**Task description:** Please change "replies" to "comments" in the data lines from the one containing "The width and height of the screenshot is (587, 455)." through the one containing "Click the chart", and give back only those lines with nothing else altered.

(Lines of data)
BEGIN

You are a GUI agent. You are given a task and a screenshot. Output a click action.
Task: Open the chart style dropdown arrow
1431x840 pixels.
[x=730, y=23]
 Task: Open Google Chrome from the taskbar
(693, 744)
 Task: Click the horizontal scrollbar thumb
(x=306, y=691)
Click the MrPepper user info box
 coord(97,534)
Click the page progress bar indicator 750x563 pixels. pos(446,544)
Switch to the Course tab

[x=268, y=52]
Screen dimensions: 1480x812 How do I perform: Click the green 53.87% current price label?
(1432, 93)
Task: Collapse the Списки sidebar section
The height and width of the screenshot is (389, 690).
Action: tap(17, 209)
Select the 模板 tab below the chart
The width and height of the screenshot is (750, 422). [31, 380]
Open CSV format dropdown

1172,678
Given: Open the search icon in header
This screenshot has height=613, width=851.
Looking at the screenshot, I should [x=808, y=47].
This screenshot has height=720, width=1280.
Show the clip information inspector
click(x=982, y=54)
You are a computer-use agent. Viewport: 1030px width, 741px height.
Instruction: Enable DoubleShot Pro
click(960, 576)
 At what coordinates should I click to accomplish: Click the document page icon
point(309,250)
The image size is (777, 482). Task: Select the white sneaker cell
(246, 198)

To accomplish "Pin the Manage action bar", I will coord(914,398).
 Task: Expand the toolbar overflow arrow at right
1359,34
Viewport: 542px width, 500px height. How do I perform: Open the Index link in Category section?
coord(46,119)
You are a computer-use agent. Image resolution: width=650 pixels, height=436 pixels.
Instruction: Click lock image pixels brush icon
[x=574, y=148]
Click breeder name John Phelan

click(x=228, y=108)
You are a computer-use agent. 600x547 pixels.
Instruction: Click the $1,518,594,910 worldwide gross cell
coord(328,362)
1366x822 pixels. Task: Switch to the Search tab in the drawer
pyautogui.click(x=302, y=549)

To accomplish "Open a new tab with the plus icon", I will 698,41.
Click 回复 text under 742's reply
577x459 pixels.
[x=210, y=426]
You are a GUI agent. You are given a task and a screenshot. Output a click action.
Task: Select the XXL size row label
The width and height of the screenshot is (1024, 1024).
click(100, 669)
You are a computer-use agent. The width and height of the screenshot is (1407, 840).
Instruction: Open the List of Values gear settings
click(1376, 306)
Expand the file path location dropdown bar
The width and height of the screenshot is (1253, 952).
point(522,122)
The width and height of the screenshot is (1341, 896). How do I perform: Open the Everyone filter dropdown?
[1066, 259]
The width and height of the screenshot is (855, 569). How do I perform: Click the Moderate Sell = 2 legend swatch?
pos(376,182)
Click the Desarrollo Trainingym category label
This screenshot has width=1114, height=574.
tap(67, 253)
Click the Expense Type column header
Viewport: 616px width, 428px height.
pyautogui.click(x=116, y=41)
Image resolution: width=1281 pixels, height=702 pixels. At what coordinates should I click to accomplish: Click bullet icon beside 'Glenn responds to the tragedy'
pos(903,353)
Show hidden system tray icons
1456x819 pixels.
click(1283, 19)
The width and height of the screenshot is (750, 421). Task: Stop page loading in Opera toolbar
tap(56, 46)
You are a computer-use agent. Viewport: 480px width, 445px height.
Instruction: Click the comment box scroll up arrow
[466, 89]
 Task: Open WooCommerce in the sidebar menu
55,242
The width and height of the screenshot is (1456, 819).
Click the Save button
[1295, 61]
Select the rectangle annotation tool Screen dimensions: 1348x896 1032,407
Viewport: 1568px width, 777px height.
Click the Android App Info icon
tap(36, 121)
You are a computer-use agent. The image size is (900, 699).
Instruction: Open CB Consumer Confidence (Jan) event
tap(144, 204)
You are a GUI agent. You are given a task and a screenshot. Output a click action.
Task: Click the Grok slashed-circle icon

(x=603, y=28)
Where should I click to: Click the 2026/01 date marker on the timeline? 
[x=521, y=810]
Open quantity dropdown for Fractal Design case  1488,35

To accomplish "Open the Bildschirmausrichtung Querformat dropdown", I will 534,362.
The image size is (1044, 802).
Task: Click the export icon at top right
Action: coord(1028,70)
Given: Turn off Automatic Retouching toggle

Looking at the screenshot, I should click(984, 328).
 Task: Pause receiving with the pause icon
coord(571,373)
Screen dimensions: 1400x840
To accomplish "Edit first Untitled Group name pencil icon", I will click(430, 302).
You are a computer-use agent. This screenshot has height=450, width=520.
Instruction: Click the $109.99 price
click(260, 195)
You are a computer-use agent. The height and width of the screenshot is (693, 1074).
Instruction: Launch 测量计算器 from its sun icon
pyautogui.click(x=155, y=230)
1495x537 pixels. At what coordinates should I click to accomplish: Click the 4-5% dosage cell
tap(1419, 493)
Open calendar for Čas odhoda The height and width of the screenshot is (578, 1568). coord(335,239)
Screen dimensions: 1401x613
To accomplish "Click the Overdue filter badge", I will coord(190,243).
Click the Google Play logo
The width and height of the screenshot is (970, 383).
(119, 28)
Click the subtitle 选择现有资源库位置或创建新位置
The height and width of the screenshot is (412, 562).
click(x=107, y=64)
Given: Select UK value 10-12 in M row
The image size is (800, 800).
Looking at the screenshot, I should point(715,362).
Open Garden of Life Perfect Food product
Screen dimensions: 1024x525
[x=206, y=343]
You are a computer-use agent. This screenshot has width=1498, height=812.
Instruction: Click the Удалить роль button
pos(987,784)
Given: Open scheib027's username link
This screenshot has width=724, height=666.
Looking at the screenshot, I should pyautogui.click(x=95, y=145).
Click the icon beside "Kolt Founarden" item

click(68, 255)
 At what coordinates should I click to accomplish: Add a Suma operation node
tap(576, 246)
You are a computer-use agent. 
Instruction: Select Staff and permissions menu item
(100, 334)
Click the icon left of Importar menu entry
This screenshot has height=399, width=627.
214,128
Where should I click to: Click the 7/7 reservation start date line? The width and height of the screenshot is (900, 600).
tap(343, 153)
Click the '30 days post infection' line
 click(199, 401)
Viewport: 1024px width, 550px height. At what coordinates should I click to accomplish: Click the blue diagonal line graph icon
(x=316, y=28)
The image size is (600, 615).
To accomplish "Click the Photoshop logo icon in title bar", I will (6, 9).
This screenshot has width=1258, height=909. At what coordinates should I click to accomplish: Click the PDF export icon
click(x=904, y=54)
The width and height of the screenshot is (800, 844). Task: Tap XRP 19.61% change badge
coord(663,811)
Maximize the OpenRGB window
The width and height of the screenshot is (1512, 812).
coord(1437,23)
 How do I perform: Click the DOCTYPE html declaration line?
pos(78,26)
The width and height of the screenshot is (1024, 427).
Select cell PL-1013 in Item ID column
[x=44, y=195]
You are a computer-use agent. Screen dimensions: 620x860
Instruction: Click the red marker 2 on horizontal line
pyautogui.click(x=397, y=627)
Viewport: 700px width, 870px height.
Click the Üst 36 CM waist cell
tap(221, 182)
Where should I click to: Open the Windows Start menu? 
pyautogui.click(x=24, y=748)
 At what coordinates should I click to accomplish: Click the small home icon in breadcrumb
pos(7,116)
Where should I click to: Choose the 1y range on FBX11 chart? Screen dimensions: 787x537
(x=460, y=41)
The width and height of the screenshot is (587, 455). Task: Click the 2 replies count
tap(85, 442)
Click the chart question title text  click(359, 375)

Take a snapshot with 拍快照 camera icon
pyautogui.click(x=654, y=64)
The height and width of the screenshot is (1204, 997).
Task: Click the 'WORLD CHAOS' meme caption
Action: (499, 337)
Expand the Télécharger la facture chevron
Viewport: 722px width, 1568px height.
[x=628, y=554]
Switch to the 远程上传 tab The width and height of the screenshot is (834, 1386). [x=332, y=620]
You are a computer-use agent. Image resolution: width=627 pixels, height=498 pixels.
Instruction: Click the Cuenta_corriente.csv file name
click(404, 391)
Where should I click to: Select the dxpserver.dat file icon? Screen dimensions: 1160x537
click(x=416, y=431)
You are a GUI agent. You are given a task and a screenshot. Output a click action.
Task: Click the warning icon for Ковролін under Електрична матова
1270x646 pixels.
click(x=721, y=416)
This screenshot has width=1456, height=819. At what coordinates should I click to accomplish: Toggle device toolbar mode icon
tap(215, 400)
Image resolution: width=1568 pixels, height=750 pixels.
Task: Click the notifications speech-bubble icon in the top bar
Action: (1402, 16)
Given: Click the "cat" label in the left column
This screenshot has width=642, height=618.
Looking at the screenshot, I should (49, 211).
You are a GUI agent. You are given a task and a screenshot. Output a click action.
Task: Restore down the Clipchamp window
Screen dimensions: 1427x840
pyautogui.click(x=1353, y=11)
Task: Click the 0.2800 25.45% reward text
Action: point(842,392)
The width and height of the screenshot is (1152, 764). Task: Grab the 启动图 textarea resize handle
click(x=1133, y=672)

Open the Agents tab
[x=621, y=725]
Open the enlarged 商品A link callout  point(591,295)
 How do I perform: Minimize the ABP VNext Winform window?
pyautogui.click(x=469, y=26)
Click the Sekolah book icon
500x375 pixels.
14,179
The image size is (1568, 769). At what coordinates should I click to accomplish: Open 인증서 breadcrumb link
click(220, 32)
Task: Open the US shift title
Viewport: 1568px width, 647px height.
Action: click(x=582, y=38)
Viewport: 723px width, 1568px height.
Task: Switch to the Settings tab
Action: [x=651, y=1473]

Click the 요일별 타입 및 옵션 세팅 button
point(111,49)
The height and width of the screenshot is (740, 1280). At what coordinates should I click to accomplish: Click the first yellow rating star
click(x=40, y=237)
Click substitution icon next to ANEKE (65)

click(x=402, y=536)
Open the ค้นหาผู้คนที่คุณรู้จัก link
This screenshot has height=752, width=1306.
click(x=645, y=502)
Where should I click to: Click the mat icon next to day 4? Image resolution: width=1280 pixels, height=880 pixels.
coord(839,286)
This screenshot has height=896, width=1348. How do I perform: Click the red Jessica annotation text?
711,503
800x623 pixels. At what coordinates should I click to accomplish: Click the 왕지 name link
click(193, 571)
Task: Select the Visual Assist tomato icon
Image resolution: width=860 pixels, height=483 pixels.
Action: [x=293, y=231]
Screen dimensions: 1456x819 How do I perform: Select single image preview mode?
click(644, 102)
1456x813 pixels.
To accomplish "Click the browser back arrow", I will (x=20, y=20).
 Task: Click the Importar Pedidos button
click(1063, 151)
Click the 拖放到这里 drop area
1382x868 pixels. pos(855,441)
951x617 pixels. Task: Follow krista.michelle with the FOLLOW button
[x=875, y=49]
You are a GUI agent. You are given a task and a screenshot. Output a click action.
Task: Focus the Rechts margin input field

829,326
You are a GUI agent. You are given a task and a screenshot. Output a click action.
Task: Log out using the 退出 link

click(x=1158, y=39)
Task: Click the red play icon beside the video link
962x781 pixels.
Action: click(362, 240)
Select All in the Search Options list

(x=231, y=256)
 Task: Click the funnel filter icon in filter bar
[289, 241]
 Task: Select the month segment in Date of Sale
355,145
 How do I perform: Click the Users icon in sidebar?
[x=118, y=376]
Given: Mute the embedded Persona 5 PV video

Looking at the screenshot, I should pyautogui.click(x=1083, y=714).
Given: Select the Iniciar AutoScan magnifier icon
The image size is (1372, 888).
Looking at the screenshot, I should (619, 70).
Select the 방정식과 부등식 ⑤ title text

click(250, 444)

END

**Solution to this problem:**
The width and height of the screenshot is (587, 455). Task: Click the 2 comments count
tap(85, 442)
Click the chart question title text  click(359, 375)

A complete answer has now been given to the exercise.